Ten students who tackled this year’s challenge of carbon-neutral design while also addressing climate change adaptability and resilience in the built environment have been named recipients of the 2018 INNOVATION 2030/Committee on the Environment (COTE) Top Ten for Students design competition by the American Institute of Architects (AIA) COTE and the Association of Collegiate Schools of Architecture (ACSA). The winners were selected from more than 1000 submissions from students and faculty at 56 schools of architecture.
This year’s winning projects are:
- Known Unknowns: Dead Ends Aren’t Dead by Bianca Lin, Joshua Park, and Wilson Fung (California College of the Arts)—a design which transforms cul de sacs in Palo Alto into a network of interconnected structures to promote collaboration among residents and build resistance against sea level rise;
- Studio M: A Template for Sustainability and Wellness in Pittsburgh Pennsylvania by Austen Goodman (Savannah College of Art and Design)—a conceivable, cross-laminated timber (CLT) project, designed as a template for future sustainable projects in Pittsburgh;
- Prescriptive Hydrologies by Brie Jones (California State Polytechnic University, Pomona)—a look at how architecture can play a role in watershed management;
- The Fourth Place: Sharing Sustainability by Mary Demro (Montana State University)—a strategy to address the housing crisis in Bozeman, Montana, via mixed-use, sustainable community development;
- Fabricating Wellness by Amy Santimauro, Katelynn Smith, and Joel Bohlmeyer (University of Oregon)—a project designed with a building’s water system at the forefront with the goal of rethinking how water can be integrated into a community;
- Pier 55: South Philadelphia Community Center by Caleb Freeze and Michelle Kleva (Marywood University, Pennsylvania)—a community center design that establishes connectivity among the community as well as to the natural environment;
- Dis/Placement by Nicholas Scribner and Clare Hacko (California College of the Arts)—a study that imagines a floating community in the Maldives in an effort to bring attention to climate change and rising sea levels;
- City Centre Glassworks: An Adaptive Reuse Workshop and Experimentation Facility by Justin Yan (Carleton University, Ottawa, Canada)—an adaptive reuse project that uses the heat produced from making glass to warm a building, saving on energy consumption;
- Interconnect: Connecting Paths, Connecting Programs, Connecting People by Harrison Polk and Madison Polk (Clemson University, South Carolina)—an urban design project designed to aid the process of integration for a growing refugee population in Madrid, Spain; and
- Energy Commons: A Hypothetical Replacement for Gas Stations by Buddy Burkhalter (University of Washington)—a repurposing of a decommissioned gas station in Seattle as an “energy commons” that is human focused and energy-resource resilient.

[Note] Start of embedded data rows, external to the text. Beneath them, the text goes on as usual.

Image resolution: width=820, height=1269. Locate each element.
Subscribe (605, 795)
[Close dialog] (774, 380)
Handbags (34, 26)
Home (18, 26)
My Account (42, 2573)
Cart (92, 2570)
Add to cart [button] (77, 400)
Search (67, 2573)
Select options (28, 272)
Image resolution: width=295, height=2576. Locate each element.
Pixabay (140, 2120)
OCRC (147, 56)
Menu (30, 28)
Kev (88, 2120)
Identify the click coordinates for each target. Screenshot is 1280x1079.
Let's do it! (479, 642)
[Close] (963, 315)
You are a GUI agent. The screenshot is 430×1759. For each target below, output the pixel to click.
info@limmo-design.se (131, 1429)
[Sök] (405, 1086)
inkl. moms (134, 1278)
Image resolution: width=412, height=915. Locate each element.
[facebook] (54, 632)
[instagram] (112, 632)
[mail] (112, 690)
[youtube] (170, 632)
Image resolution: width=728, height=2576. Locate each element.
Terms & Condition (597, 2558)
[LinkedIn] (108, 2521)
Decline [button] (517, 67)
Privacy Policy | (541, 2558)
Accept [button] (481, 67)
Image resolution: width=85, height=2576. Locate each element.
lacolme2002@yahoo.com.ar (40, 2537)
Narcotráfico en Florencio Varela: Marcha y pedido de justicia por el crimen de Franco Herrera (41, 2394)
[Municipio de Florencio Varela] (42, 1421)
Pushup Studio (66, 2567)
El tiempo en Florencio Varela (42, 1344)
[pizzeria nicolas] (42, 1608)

The award-winning projects will be displayed and presented during a panel discussion on June 21 at the 2018 AIA Conference on Architecture at the Jacob K. Javits Convention Center in New York City. Additionally, a roundtable discussion about INNOVATION 2030 and design education, featuring the winning faculty members, will be held at the Design Futures Council (DFC) 2018 Leadership Forum on Education and Talent on June 20 in New York City.